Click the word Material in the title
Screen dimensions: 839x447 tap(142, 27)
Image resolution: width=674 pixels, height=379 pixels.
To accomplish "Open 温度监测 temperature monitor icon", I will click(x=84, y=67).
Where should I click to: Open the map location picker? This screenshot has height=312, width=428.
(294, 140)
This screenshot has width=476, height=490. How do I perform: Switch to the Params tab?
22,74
* * *
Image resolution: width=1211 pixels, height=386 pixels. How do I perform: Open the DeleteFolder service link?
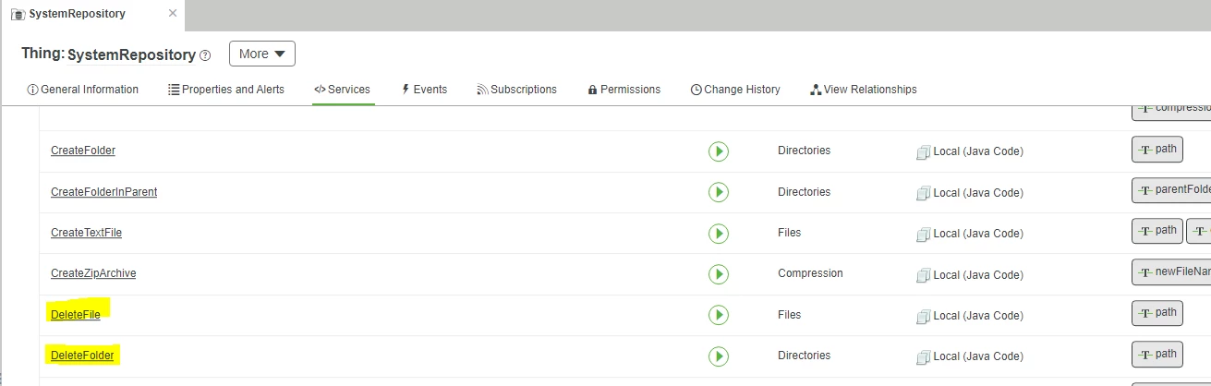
* * *
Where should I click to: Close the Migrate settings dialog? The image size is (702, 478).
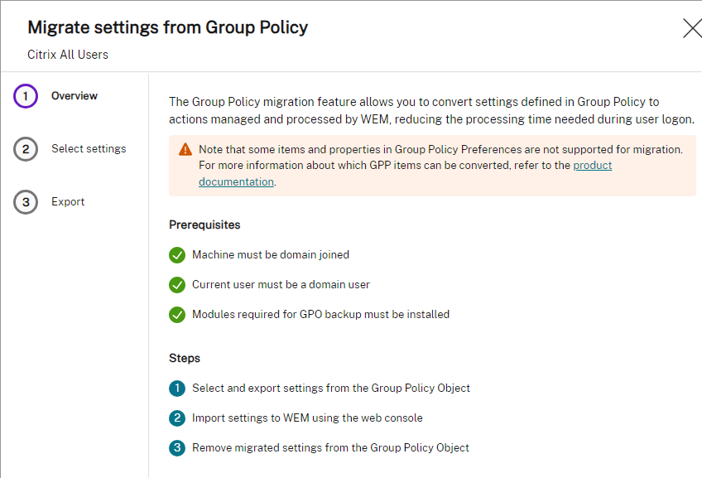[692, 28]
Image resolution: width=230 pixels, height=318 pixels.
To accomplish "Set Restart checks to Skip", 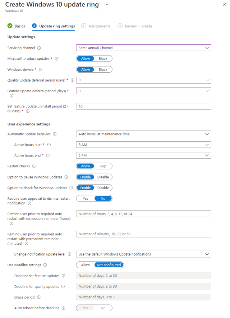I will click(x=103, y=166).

▶ Your instructions
From the records above, how many lines include the word "resolution"? Only the number is wanted.

▶ Output below
3